Polskie drogi, czyli X, Y i Z [OD REDAKTORA: JACEK PAJĄK]
X jest wybitnym kierowcą rajdowym, a przy okazji celebrytą. Przystojny, często zniewalająco uśmiechnięty.
Podoba się kobietom. Facetom imponuje sławą i umiętnościamu kierowania autem oraz niemałymi pieniędzmi, których się dorobił. Z kolei Y to równie doskonały kierowca, ale jeszcze lepszy pilot rajdowy, czyli ten, który zawodowo jest wyczulony na wszelkiego rodzaju znaki drogowe i pułapki na nich.
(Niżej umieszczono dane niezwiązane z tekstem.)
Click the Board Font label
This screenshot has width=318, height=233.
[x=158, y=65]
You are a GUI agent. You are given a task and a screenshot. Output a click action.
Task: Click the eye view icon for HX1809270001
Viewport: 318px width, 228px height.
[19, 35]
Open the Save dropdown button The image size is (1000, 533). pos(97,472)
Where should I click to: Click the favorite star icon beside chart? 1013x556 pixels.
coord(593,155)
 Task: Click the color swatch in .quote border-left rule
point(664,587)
X i Y wybrali się do Polanicy, żeby - jak tłumaczył się później X - wziąć udział w konferencji dotyczącej bezpieczeństwa na trasach różnego typu. X tak się śpieszył na prelekcję, że przekroczył w terenie zabudowanym prędkość o 63 kilometry na godzinę i tym samym stracił prawo jazdy na trzy miesiące. Tak wykazał policyjny wideorejestrator. Ponoć X z Y wspominali wtedy wspólne sukcesy w wyścigach i nie zauważyli ograniczenia prędkości. Poza tym X tłumaczył, że wcale nie jechał 113 km/h tam, gdzie można jechać najwyżej„pięćdziesiątką”, ale mniej, bo policyjne radary przekłamują.
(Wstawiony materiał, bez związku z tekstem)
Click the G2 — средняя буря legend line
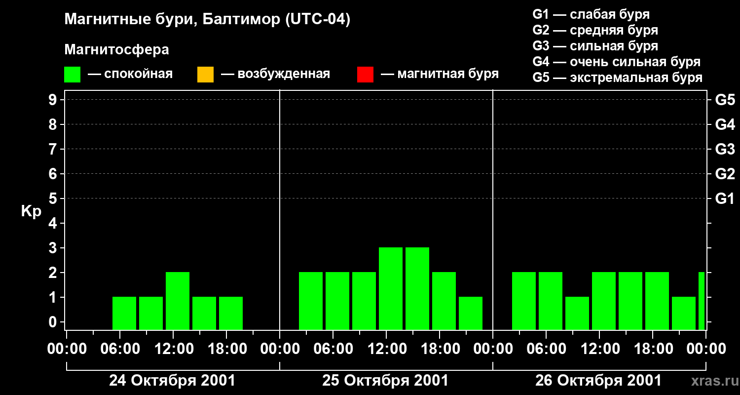Image resolution: width=740 pixels, height=395 pixels. pyautogui.click(x=595, y=30)
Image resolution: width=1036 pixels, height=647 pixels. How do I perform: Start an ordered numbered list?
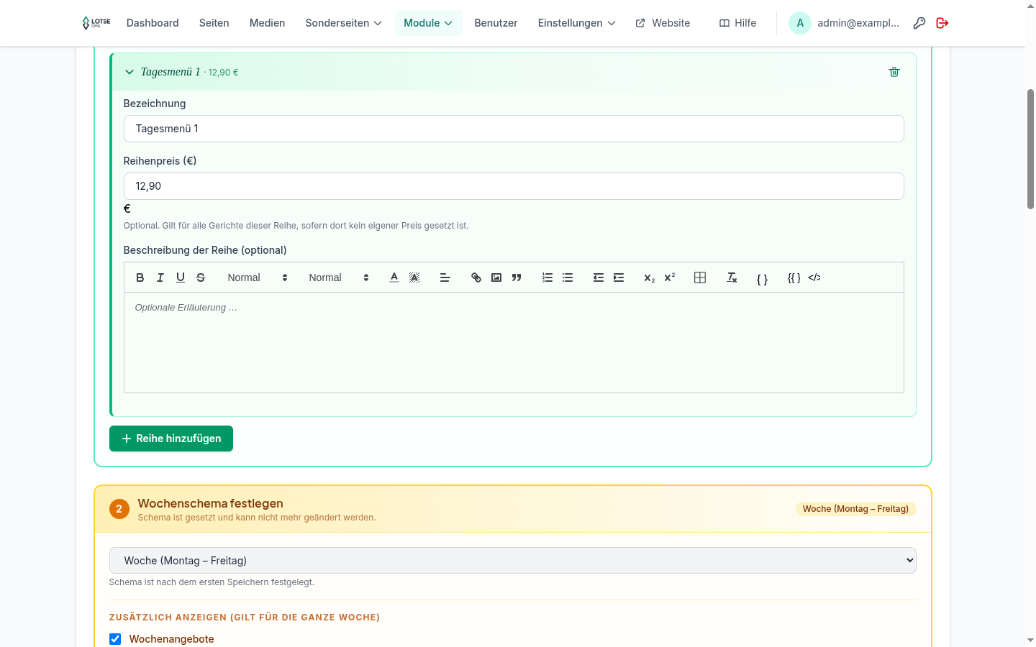tap(547, 277)
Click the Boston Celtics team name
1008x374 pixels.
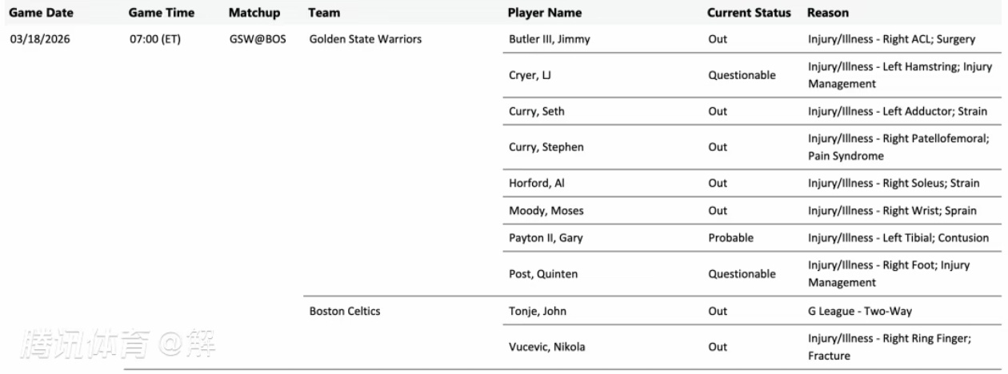344,312
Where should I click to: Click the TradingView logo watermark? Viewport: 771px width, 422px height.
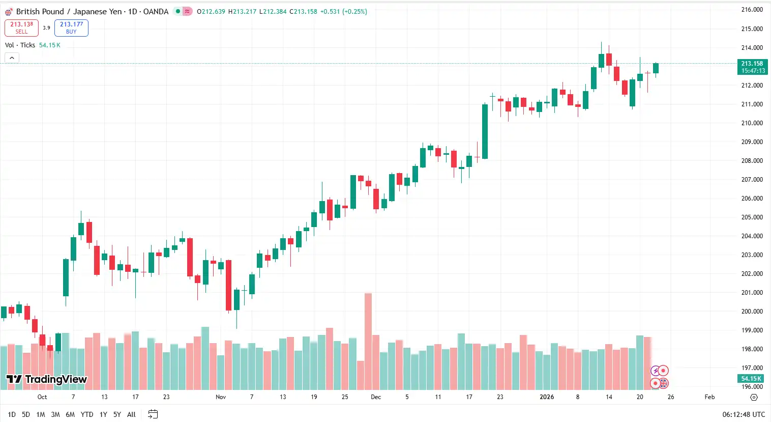(x=45, y=379)
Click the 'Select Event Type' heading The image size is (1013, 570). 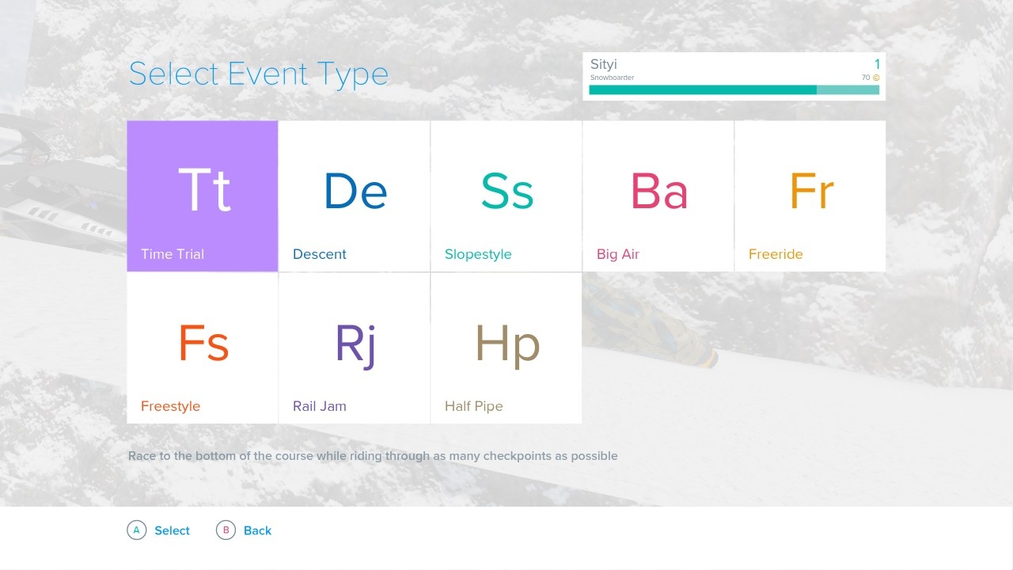click(x=259, y=74)
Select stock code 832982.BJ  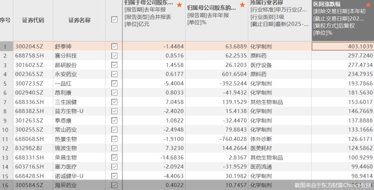point(29,148)
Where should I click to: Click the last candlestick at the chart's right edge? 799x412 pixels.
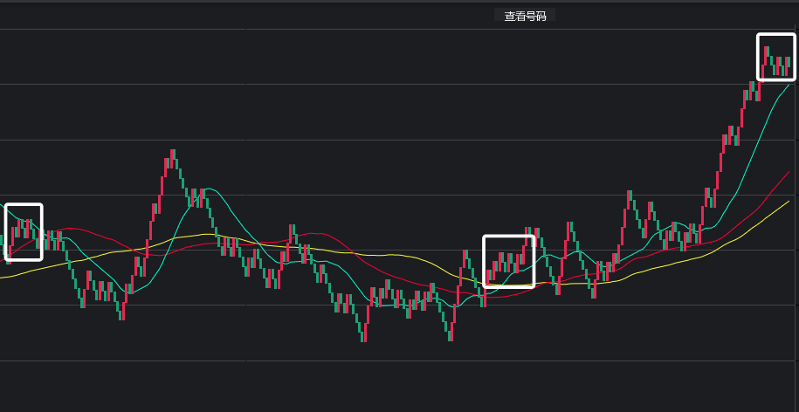click(788, 65)
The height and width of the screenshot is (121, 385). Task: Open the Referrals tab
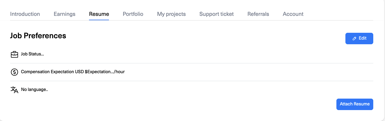(x=258, y=14)
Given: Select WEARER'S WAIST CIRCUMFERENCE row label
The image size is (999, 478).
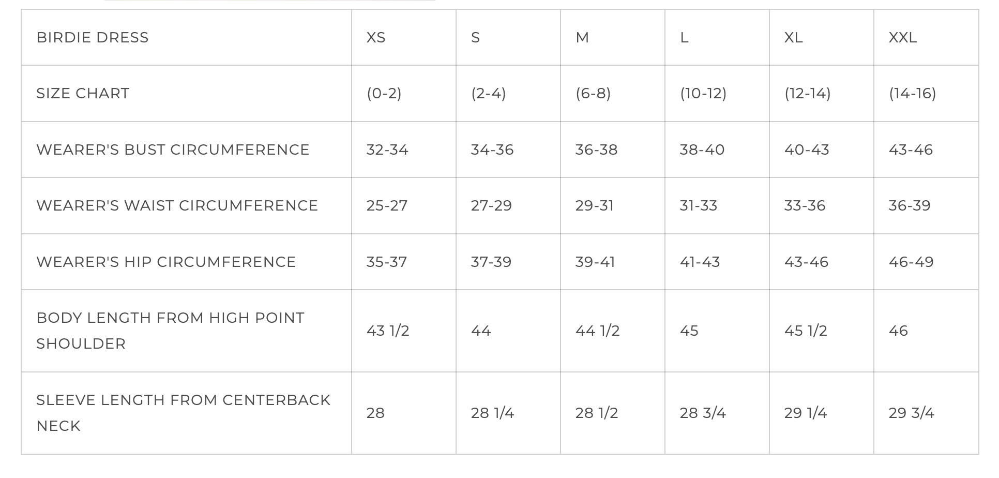Looking at the screenshot, I should (x=177, y=206).
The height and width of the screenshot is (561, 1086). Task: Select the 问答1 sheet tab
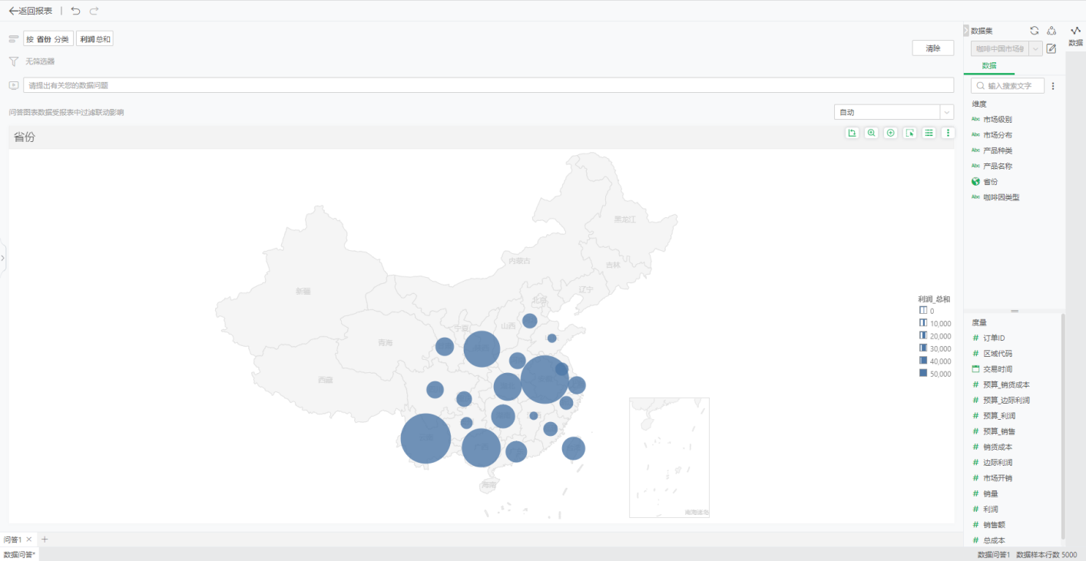pos(12,540)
Kilka dni temu pani Z jechała z kolei slalomem pod prąd drogą szybkiego ruchu, aż w końcu zderzyła się czołowo z przemieszczającym się prawidłowo autem. Poszkodowany nagrał to wszystko prywatnym wideorejestratorem przyklejonym do przedniej szyby. Na szczęście wszyscy przeżyli. Pani, która zabawiała się w kierowcę rajdowego dostała mandat w wysokości 500 złotych. Tylko na tyle wyceniono jej głupotę, ale też życie tego, w którego z impetem uderzyła.
X to Krzysztof Hołowczyc, Y to Maciej Wisławski, a Z to ktoś anonimowy, tak jak większość kierowców. Przy okazji tych kuriozalnych wydarzeń wróciła dyskusja o ewentualnym zaostrzeniem kar dla kierowców.
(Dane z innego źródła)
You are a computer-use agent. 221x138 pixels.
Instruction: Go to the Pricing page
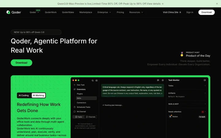pyautogui.click(x=120, y=12)
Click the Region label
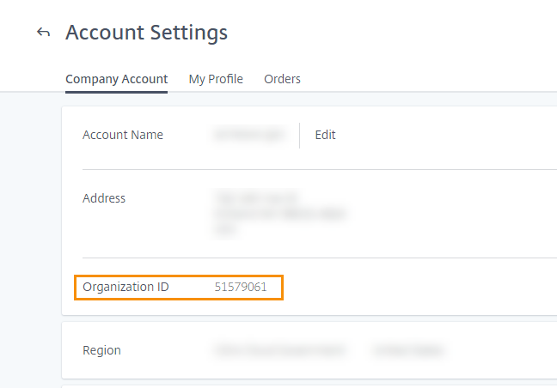This screenshot has height=388, width=557. (x=101, y=350)
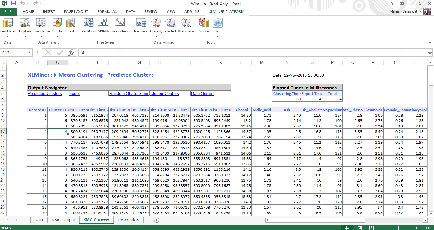Enable Page Break Preview view button
Image resolution: width=434 pixels, height=230 pixels.
point(372,228)
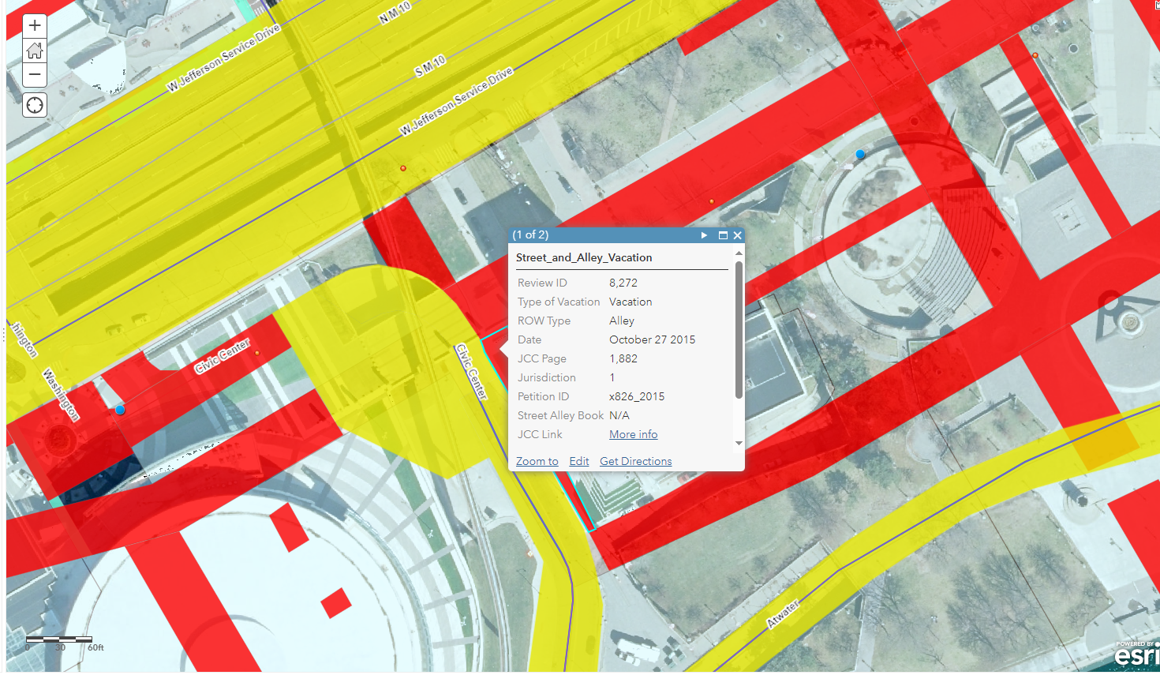This screenshot has height=675, width=1160.
Task: Click the Atwater street label
Action: pos(783,614)
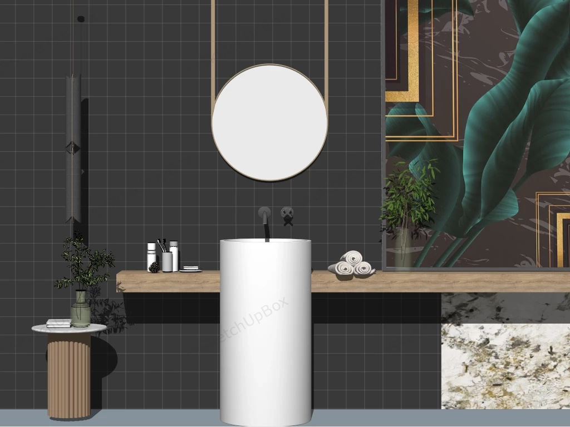
Task: Select the white cylindrical pedestal sink
Action: point(266,334)
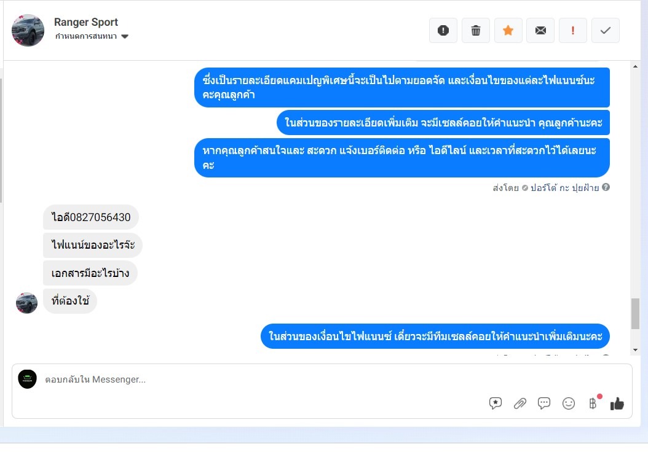The image size is (648, 455).
Task: Mark conversation done with checkmark
Action: tap(606, 31)
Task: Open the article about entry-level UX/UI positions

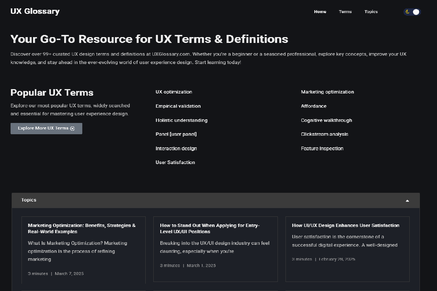Action: 210,228
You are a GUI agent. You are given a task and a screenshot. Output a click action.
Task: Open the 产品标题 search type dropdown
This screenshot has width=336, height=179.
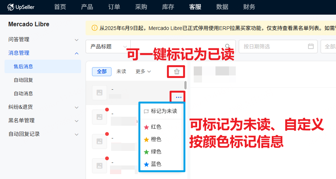pyautogui.click(x=108, y=47)
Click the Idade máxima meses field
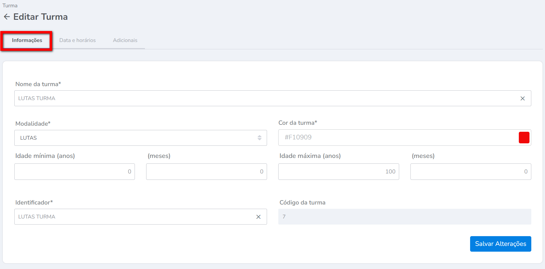Image resolution: width=545 pixels, height=269 pixels. point(470,172)
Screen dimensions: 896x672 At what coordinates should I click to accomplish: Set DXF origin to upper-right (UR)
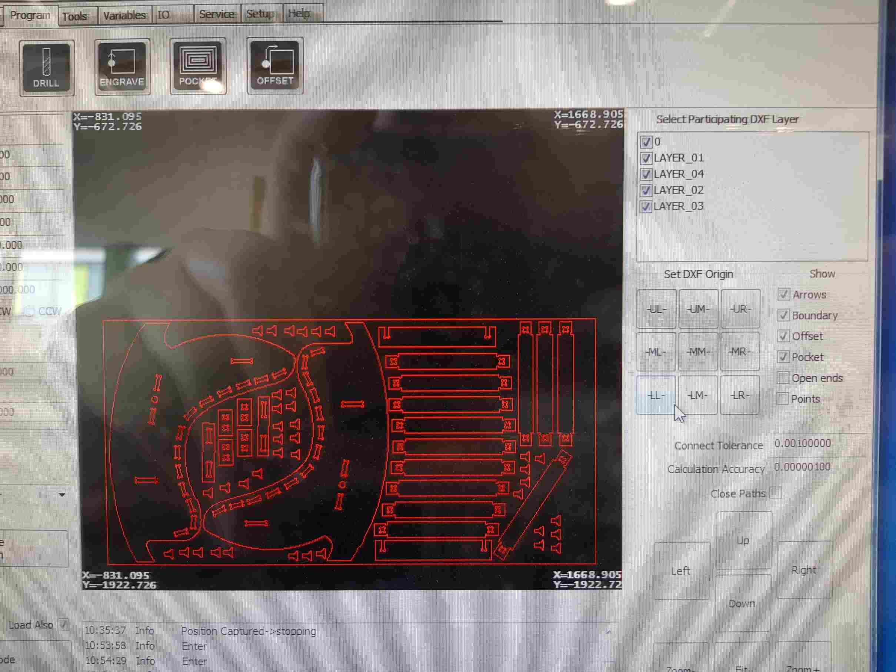coord(740,309)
Wczoraj w Łodzi odbyła się konferencja poświęcona bezpieczeństwu. Policjanci, rektorzy i instruktorzy podpisali porozumienie, którego efektem ma być poprawa bezpieczeństwa na drogach. Z tego co wiem na szczęście wszyscy dotarli na to spotkanie bez takich „przygód”, jak nasi słynni rajdowcy i ci anonimowi.